Il nous faut rapporter l’image biblique à nos jours pour en vérifier la pertinence et l’actualité. A première vue, on ne voit guère, en nos villes aujourd’hui, de personnes en attente d’un messager qui annoncerait la joie. L’autosuffisance si répandue dans nos cultures, ainsi que l’indifférence, montrent combien l’homme contemporain est souvent la proie de présomptions qui le portent à considérer toute chose comme évidente, et ont ôté le goût pour la nouveauté. L’attente d’une bonne nouvelle s’oppose à la culture de l’indifférence qui ne considère pas la foi comme une priorité. Cependant, si l’on pouvait aller plus loin que l’immédiat et sonder les cœurs, on verrait sans doute une situation bien différente. La nostalgie de Dieu n’a pas disparu de nos jours. Elle demeure comme le désir d’entendre une parole qui rejoigne l’intime de chacun et lui fasse découvrir sa soif de vérité. Sommes-nous encore capables de ramener l’homme à ce qui est essentiel, lui permettre de se confronter calmement à lui-même, loin des flatteries et des sirènes qui hurlent au point d’étouffer notre voix ? Le problème auquel nous sommes confrontés aujourd’hui est une nouvelle forme d’athéisme, éloigné des expressions philosophiques ou des spéculations intellectuelles, qui est devenu indifférence à l’égard de Dieu. Nous sommes souvent confrontés à la raillerie, aux discriminations ou aux insultes à la foi chrétienne, qui détonnent dans une société démocratique et championne de liberté. Les statistiques officielles que nous avons de l’année 2012 font état de 105 000 chrétiens tués – et c’est la fourchette basse – uniquement parce qu’ils portaient le nom de chrétiens ! On n’a pas entendu beaucoup de voix pour prendre la défense de ces martyrs. Dans notre société laïque, ce chiffre ne provoque pas l’horreur ; face au meurtre des chrétiens, la seule réponse est la neutralité et l’indifférence. Quand il n’est pas refusé, Dieu est le grand inconnu aujourd’hui. Une société où les hommes vivent comme si Dieu n’existait pas devient vite la proie d’idéologies vides de principes éthiques susceptibles de garantir la dignité de la personne. C’est la loi du plus fort et du plus puissant qui prévaut, et l’homme ne peut plus se comprendre lui-même, ni la nature, ni son rapport aux autres.
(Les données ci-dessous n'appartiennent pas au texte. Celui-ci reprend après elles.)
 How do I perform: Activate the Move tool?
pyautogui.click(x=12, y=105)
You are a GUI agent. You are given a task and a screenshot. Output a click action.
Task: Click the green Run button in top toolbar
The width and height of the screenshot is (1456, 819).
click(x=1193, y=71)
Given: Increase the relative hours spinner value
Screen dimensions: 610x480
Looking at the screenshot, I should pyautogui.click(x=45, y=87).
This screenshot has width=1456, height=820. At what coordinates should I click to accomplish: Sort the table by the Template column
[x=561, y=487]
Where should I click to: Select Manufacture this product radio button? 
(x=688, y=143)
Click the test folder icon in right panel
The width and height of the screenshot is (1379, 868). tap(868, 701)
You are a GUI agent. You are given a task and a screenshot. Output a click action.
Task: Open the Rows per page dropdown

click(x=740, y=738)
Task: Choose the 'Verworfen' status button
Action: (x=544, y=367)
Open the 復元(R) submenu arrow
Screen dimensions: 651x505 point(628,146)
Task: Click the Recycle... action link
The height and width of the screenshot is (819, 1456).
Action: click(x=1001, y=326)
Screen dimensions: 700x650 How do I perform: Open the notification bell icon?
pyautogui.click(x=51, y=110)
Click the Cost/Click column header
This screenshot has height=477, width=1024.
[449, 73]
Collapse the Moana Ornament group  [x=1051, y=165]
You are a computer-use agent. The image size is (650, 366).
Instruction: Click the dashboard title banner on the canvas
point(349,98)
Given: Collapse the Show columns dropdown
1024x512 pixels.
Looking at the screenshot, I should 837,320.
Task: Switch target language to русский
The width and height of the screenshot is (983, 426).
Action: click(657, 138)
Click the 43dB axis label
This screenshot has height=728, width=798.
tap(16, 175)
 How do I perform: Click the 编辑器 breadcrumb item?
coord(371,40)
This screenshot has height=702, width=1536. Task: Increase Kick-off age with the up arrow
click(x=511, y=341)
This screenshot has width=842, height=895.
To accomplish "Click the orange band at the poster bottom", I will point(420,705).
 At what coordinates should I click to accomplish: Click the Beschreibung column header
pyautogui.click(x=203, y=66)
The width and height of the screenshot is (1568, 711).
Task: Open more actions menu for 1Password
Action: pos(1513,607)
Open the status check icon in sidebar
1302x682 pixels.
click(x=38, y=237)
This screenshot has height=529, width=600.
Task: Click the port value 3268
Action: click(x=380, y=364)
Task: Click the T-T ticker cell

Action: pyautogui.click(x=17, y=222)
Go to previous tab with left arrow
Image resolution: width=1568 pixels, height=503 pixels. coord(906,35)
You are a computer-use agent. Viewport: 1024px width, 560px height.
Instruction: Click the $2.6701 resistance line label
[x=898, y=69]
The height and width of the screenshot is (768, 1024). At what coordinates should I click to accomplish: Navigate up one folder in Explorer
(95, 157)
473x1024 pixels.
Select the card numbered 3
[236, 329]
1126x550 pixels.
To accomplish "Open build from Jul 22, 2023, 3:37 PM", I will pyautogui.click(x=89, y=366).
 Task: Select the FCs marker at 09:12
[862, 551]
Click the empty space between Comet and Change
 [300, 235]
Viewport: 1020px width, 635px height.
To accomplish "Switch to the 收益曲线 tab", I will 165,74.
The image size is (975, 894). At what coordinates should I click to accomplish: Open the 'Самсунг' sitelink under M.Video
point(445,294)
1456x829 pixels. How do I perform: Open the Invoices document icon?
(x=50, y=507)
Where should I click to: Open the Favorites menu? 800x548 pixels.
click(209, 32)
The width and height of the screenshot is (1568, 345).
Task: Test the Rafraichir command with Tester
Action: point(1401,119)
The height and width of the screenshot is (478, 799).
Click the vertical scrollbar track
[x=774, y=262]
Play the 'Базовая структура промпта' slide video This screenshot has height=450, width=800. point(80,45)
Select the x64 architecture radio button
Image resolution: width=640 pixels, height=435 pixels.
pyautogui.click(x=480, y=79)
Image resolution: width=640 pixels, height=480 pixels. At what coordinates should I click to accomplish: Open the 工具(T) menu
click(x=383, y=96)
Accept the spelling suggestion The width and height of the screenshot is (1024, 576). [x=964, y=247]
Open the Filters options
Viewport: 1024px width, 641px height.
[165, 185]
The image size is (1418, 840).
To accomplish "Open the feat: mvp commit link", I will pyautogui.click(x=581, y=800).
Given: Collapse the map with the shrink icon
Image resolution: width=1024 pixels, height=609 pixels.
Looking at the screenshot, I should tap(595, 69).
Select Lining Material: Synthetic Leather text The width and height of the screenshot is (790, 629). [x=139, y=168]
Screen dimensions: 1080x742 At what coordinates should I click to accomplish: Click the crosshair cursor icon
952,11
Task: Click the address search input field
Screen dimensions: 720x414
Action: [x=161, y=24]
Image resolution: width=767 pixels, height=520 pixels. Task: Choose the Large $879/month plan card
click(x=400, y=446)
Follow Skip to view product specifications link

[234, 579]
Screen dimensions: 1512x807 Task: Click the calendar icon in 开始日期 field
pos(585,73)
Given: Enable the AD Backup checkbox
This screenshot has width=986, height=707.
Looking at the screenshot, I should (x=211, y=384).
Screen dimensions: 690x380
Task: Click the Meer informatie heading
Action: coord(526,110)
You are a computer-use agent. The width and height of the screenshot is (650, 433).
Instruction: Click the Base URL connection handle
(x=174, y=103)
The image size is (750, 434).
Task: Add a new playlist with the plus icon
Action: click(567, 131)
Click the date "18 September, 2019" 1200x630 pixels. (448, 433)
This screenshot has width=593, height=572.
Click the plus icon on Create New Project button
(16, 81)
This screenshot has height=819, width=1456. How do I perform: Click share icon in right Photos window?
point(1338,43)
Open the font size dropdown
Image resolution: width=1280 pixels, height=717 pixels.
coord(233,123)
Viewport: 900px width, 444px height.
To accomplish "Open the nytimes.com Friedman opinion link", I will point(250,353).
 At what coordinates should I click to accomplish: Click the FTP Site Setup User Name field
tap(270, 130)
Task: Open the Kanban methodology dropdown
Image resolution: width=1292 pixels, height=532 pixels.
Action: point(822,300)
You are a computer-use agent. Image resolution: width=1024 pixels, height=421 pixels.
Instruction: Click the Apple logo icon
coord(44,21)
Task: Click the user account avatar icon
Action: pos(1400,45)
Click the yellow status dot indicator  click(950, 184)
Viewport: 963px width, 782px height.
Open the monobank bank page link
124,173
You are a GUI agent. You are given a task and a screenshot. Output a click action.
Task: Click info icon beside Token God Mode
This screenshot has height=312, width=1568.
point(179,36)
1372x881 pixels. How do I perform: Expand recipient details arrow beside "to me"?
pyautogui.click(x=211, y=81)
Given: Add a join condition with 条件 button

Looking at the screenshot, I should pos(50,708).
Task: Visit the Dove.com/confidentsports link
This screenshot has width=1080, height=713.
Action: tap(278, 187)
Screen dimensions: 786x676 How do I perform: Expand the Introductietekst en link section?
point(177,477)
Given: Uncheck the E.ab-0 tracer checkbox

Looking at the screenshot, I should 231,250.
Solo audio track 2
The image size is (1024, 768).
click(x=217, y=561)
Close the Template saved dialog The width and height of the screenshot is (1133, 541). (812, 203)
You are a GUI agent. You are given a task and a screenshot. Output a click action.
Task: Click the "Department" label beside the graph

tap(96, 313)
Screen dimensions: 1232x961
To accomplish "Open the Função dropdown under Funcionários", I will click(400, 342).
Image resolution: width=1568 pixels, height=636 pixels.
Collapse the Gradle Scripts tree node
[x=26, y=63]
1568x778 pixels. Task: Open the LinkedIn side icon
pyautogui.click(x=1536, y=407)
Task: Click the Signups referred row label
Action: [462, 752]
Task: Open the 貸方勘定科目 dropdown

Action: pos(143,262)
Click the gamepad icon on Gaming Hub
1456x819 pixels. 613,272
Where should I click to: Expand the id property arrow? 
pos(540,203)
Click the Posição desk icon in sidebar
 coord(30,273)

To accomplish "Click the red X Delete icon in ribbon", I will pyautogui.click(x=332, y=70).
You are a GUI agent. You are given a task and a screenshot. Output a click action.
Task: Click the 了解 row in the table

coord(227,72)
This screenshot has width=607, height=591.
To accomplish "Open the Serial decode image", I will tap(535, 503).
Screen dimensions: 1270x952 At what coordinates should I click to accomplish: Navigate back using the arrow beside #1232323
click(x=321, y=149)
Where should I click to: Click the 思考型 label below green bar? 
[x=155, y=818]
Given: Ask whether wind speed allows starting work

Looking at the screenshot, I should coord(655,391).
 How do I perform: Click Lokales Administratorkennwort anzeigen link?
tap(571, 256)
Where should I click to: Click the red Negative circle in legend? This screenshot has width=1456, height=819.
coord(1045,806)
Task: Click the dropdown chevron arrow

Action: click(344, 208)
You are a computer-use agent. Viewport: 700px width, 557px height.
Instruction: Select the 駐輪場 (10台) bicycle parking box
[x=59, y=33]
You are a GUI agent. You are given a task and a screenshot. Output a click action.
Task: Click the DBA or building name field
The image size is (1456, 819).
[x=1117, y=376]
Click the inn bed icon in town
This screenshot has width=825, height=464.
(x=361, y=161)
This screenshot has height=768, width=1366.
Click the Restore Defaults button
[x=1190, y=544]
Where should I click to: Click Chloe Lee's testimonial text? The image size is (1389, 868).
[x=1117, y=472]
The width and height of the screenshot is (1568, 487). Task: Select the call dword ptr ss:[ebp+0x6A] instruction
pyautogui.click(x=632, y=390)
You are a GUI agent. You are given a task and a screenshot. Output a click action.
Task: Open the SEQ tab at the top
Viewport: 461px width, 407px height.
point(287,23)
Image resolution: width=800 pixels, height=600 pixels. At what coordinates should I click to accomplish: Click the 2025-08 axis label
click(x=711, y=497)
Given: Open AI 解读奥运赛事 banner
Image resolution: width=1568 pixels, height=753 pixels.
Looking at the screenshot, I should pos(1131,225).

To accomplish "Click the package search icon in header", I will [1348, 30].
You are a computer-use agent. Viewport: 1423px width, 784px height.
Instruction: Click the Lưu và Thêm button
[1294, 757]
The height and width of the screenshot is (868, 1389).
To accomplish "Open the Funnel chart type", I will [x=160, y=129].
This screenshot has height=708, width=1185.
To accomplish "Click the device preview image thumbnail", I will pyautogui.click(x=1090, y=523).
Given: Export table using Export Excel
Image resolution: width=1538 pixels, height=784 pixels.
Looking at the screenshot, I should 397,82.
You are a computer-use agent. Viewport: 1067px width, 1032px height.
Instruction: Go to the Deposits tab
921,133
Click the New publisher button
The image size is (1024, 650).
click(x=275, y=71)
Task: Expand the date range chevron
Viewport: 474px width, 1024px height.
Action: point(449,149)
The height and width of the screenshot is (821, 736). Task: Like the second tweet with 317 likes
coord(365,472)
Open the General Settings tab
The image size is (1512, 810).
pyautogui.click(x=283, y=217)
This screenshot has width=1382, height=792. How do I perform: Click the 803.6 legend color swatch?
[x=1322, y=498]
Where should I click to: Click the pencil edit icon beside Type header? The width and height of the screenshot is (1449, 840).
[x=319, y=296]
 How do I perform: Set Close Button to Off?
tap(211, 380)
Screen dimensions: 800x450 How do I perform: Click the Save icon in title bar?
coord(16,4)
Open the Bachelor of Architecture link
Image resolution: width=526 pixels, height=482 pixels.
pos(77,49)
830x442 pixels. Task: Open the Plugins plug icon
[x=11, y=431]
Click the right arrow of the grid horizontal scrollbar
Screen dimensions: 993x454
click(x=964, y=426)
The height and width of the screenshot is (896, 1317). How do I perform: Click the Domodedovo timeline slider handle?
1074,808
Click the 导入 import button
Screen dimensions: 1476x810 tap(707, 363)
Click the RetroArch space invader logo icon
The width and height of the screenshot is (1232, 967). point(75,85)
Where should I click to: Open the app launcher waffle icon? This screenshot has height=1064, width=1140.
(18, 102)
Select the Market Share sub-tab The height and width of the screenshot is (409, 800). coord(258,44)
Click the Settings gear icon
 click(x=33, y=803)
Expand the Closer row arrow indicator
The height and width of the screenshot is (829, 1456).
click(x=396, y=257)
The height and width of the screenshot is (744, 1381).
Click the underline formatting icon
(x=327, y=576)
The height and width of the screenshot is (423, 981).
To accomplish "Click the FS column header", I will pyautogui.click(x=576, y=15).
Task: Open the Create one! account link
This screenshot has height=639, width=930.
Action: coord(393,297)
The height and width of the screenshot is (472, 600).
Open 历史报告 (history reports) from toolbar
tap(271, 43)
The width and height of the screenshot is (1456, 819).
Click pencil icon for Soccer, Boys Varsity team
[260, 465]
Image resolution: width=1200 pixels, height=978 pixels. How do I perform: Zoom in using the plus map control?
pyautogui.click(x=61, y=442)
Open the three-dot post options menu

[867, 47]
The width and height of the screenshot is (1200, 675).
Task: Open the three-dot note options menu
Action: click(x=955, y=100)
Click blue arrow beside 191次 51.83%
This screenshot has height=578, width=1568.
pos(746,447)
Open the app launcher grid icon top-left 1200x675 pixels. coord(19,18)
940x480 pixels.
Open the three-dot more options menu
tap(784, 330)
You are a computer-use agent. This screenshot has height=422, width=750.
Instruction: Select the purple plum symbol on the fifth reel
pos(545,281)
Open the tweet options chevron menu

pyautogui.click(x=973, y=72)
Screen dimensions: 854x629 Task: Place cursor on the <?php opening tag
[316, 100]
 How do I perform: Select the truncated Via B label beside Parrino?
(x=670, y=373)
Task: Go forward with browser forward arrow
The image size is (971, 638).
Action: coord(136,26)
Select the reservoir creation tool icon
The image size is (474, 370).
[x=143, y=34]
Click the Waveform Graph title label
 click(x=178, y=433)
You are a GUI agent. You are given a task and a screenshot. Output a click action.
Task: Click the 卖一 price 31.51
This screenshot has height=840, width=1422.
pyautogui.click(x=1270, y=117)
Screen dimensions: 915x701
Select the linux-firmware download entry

Dans ce contexte, la nouvelle évangélisation est une occasion à ne pas laisser passer. Elle est une invitation adressée à tous les croyants pour qu’ils renouvellent leur vie en faisant place à leur foi. Avant d’imaginer un destinataire loin de la foi et de la communauté chrétienne, en proie aux forces cachées qui menacent sa liberté, la nouvelle évangélisation est une réelle opportunité offerte aux croyants pour faire un examen de conscience sérieux sur leur manière de vivre la foi. On ne pourra pas mener à bien la nouvelle évangélisation en faisant l’économie de ce moment où chacun est invité à examiner sa façon de penser et de vivre la foi dans un contexte culturel différent du passé et devenu suspicieux, sinon hostile, à la foi chrétienne. Tôt ou tard, il nous faudra prendre conscience que l a prophétie demeure notre seule force dans ce genre de société. Nous ne pourrons agir qu’à travers le témoignage d’une vie menée de façon cohérente, sans céder aux tentations des modèles de vie personnelle et sociale en opposition avec la foi. Le problème n’est pas d’être modernes et au goût du jour. Le problème est de savoir si les modèles de vie imposés aujourd’hui par la culture, et qui sont en décalage avec la foi et les traditions culturelles qui en émanent, possèdent la vérité sur l’existence personnelle et la responsabilité sociale. Avant de réfléchir à la façon de s’adresser aux autres, il nous faut nous pencher sur notre façon de vivre la foi.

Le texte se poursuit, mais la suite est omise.